Engineering Contradictions & Design Principles
Engineering Contradiction Analysis
1Object-affected harmful factors
If traditional DSP filtering techniques (lowpass filtering, notch filter) are used to remove motor noise, then noise reduction is achieved, but the input audio signal is distorted
Solution Approach 1:
The patent segments the audio signal into two distinct components: motor noise and desired audio signal. By using two microphones positioned at different locations, the system creates separate observation channels that allow independent analysis and processing of each signal component through eigenfiltering operations
Solution Approach 2:
The patent introduces eigenfilters as an intermediary processing mechanism that operates on the microphone signals. These eigenfilters are computed from covariance matrices and serve as mathematical mediators that selectively attenuate motor noise while preserving the audio signal, avoiding direct distortion
2Object-affected harmful factors
If quieter zoom and focus motors are used to reduce noise, then noise level is reduced, but hardware cost increases
Solution Approach 1:
The patent replaces the mechanical solution (using quieter, more expensive motors) with a digital signal processing solution.
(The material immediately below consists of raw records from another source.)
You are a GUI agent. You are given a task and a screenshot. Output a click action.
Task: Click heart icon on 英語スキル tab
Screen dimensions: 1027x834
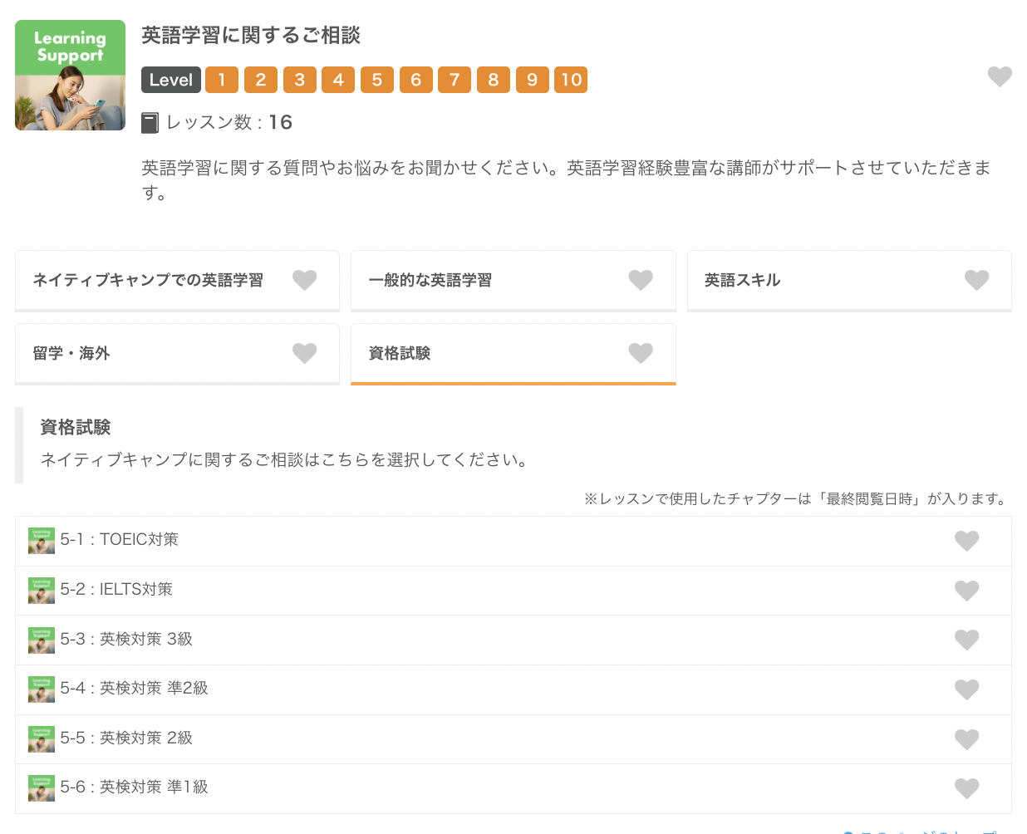[976, 280]
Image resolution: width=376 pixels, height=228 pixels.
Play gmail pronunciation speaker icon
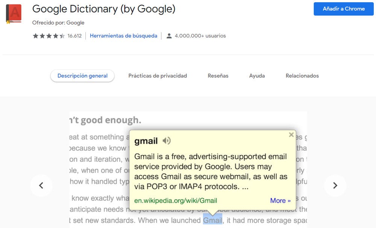pyautogui.click(x=167, y=140)
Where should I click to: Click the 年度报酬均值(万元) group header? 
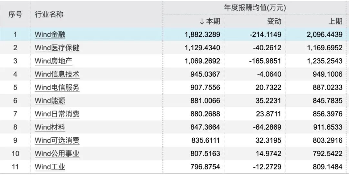(255, 8)
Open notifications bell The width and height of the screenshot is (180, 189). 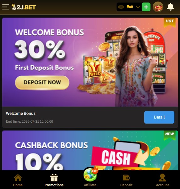tap(171, 7)
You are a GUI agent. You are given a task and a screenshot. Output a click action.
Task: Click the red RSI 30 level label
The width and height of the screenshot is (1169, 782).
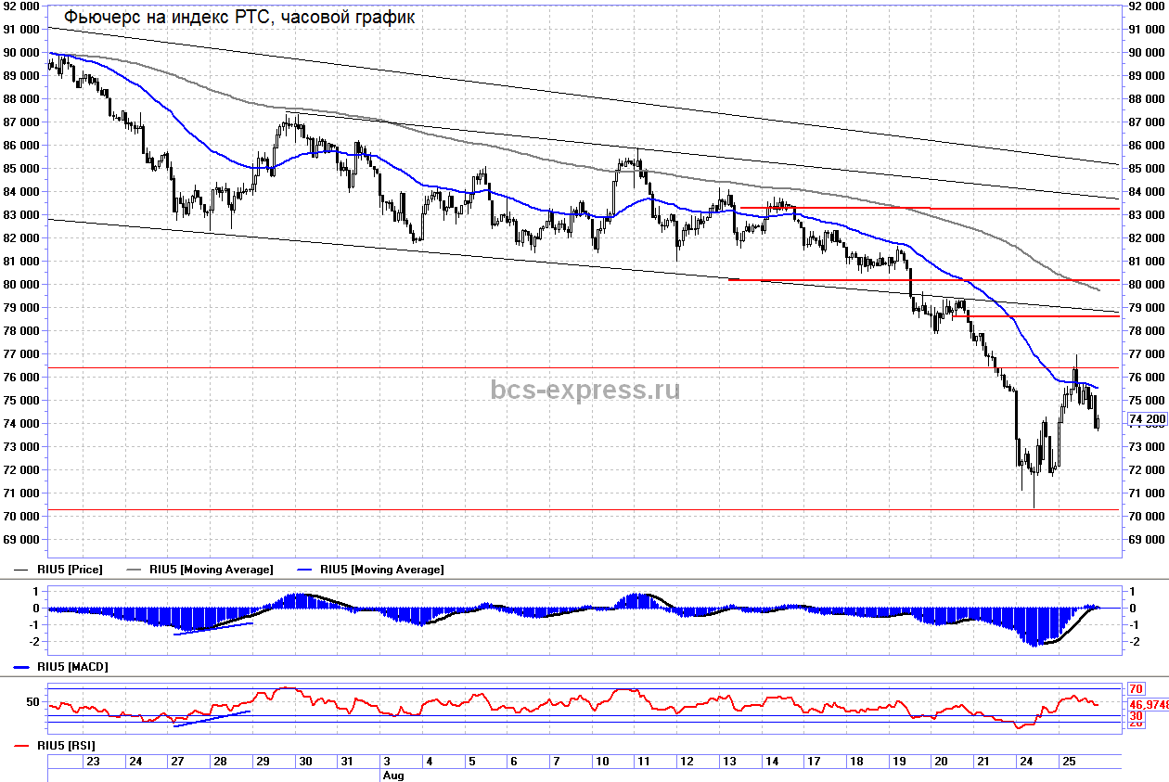1136,716
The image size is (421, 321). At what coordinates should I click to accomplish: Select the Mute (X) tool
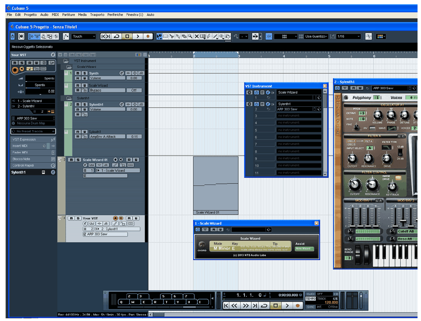coord(197,36)
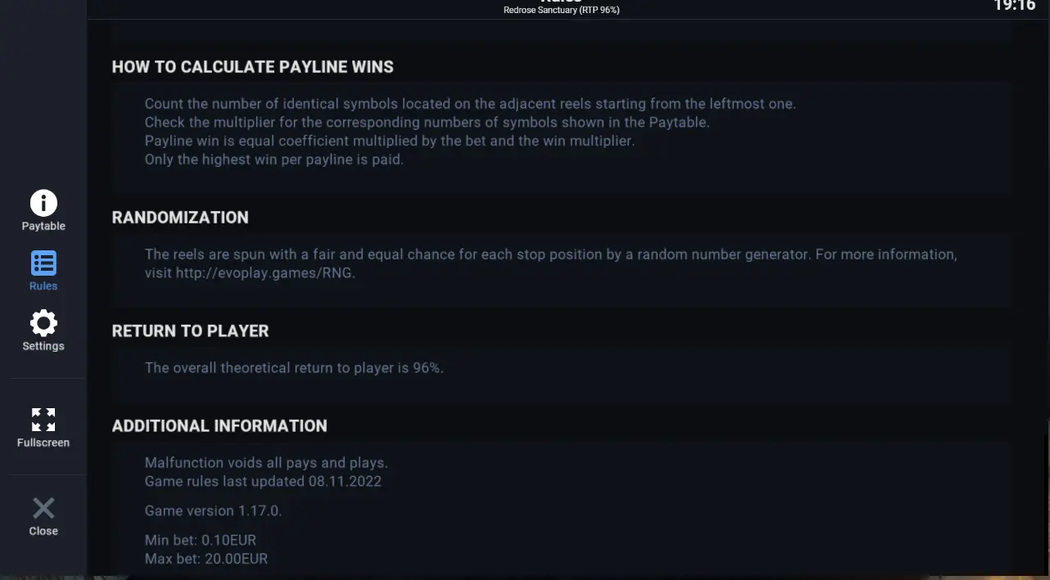Open the Paytable info icon
The height and width of the screenshot is (580, 1050).
click(43, 203)
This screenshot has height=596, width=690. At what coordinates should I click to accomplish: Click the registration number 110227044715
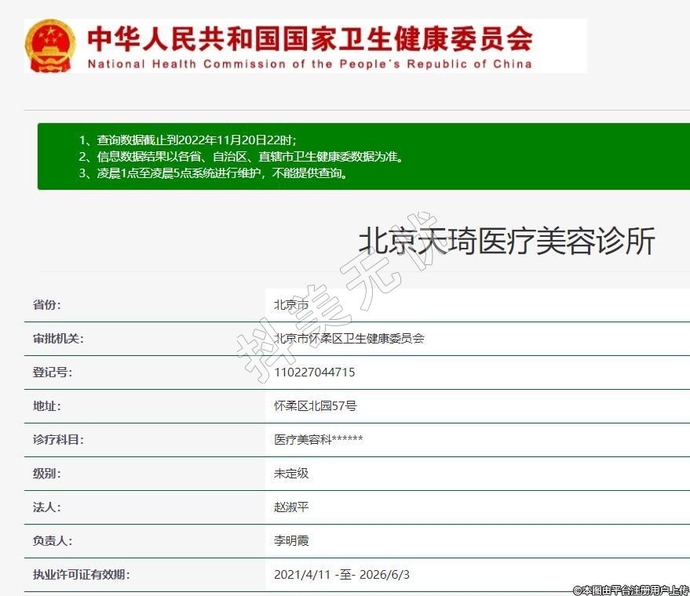tap(314, 373)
By using eigenfiltering algorithms on standard microphones and processors, the system achieves noise reduction without requiring specialized low-noise motor hardware, thereby maintaining cost-effectiveness
3Object-affected harmful factors
If beamforming or active noise control methods are used, then noise reduction is achieved, but computational complexity increases
Solution Approach 1:
The patent performs preliminary computation of eigenfilters offline by calculating covariance matrices from recorded data and deriving eigenfilters through eigendecomposition. These pre-computed eigenfilters are then stored and applied during real-time operation, significantly reducing the computational burden during actual noise reduction while maintaining effectiveness
Data Source
AI summary
A method of reducing noise in an environment where the noise source is in a fixed location relative to a pair of microphones, such as in a camera with a zoom motor, involves receiving signals x1(t), x2(t) from the respective microphones, and filtering each of the signals x1(t), x2(t) with respective first and second linear filters having filter coefficients obtained by computing eigenfilters corresponding to data samples from the respective microphones for noise only and signal only conditions.